Technical Insights & Mitigations

This exploit underscores the critical importance of coupling every state-changing operation with rigorous, context-aware liquidity checks and invariant testing. The core issue stemmed from the donateToReserves() function bypassing the standard checkLiquidity() call, allowing users to burn collateral without triggering a re-evaluation of their health score. This lapse broke a key invariant: the value of a user’s collateral should always safely exceed their debt. The omission of this invariant opened the door to insolvency-based exploits. 

To prevent similar vulnerabilities in the future, DeFi protocols should adopt the following best practices:

Invariant Testing: A post-donation liquidity invariant (healthScore ≥ 1) should have been implemented, preventing self-induced insolvency before it happens. This practice must be enforced consistently in real-world DeFi applications, regardless of how benign the function may seem. 

Context Aware Audits: Developers and auditors must evaluate how each function behaves when interacting with global protocol rules, not just in isolation. Functions that appear low-risk in isolation can introduce systemic threats when they bypass core safeguards. 

Automated Invariant Testing: Robust invariant tests should be built into the test suite to assert that critical relationships (like eToken balance ≥ dToken balance) are preserved after every operation. Tools like Echidna and Foundry can help automate this process.

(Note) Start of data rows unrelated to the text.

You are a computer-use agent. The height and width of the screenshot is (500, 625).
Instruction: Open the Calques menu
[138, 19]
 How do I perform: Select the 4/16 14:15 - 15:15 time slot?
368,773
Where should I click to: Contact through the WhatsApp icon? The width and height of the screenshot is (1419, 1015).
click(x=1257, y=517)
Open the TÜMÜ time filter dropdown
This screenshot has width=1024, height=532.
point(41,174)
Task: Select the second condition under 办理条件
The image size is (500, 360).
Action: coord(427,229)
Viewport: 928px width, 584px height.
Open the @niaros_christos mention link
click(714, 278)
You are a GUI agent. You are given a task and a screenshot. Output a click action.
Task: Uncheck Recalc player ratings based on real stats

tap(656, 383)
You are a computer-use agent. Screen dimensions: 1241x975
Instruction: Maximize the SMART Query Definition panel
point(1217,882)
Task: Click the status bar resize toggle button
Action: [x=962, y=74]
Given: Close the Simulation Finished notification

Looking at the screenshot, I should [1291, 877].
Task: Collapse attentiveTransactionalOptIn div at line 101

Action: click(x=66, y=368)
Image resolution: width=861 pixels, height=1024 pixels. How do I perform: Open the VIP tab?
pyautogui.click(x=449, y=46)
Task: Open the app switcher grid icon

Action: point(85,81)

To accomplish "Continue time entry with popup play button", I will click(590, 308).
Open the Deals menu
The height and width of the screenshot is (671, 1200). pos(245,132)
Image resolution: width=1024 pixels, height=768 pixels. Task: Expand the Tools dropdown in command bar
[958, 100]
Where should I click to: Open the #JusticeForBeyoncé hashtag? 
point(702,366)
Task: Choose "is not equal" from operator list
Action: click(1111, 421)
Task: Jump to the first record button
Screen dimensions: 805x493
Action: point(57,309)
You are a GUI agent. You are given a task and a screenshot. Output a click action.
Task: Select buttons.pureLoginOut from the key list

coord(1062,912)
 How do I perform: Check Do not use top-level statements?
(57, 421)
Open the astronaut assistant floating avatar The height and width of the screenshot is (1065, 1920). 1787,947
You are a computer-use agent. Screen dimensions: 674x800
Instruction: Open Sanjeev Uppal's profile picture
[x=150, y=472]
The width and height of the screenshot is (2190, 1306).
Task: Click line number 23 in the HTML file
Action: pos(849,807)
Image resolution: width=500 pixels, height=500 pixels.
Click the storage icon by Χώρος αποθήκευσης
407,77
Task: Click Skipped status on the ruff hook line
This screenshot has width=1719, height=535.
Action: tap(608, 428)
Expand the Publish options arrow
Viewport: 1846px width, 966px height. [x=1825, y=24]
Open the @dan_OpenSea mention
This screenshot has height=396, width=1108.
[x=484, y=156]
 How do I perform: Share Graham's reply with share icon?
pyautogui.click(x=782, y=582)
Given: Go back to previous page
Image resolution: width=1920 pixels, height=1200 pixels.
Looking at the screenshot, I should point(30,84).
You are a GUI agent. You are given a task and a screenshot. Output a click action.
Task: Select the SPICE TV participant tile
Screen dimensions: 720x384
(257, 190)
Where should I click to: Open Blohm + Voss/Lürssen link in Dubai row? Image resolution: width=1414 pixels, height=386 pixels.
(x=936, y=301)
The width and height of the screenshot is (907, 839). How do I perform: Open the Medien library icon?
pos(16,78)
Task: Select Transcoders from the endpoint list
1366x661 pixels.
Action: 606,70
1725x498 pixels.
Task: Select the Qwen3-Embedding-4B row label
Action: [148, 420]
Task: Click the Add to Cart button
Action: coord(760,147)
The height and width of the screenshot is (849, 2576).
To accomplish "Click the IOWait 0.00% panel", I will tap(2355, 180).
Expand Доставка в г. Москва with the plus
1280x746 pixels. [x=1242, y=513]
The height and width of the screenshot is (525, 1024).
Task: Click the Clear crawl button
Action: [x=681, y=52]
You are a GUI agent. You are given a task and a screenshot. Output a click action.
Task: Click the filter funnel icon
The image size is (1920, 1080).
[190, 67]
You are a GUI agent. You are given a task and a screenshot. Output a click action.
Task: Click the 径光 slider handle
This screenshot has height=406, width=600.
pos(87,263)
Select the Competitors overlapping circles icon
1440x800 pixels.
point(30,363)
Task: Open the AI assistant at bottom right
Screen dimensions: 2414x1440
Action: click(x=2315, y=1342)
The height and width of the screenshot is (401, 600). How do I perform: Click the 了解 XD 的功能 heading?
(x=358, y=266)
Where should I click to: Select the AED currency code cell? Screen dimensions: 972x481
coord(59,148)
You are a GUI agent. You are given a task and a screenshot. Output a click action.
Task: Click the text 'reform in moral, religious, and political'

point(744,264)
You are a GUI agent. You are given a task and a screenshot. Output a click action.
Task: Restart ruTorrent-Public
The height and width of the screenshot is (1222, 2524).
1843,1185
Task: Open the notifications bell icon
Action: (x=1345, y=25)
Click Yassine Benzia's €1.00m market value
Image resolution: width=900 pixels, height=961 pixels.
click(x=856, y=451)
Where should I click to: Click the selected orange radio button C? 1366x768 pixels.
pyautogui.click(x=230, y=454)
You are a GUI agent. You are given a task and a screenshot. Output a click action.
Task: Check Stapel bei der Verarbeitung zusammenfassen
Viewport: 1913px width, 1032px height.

Fail-Safe Defaults: Protocols should implement default deny logic, where any failure of a safety check results in a transaction revert, not a silent pass-through. 

Aftermath

The Euler Finance exploit, initially resulting in a loss of approximately $197M, culminated in an extraordinary recovery effort that saw the return of around $240M to users. In a stunning twist of fate, the value of the crypto assets had appreciated by over $40M during the recovery period. This surprisingly successful outcome was achieved through a combination of strategic negotiations, community engagement, and the unwavering dedication of Euler’s team. The recovery process was filled with challenges, including multiple red herrings, interference from the notorious Lazarus Group, and the unpredictable behavior of the attacker, who eventually returned the funds after a series of on-chain and off-chain communications. 

Conclusion

The Euler Finance attack underscores a crucial lesson for DeFi builders: even subtle oversights in smart contract logic can unravel entire protocols. The massive consequences of this hidden bug highlight the extreme precision required in blockchain software development. While Euler’s proactive recovery efforts ultimately mitigated user losses, the reputational damage and loss of trust significantly impacted the platform’s standing in the DeFi community. Moving forward, protocols must adopt rigorous invariant testing, comprehensive code audits, and fail-safe design principles as foundational components rather than afterthoughts. By internalizing these lessons the decentralized finance industry can better safeguard itself against similarly sophisticated attacks and establish the trust required for mainstream adoption.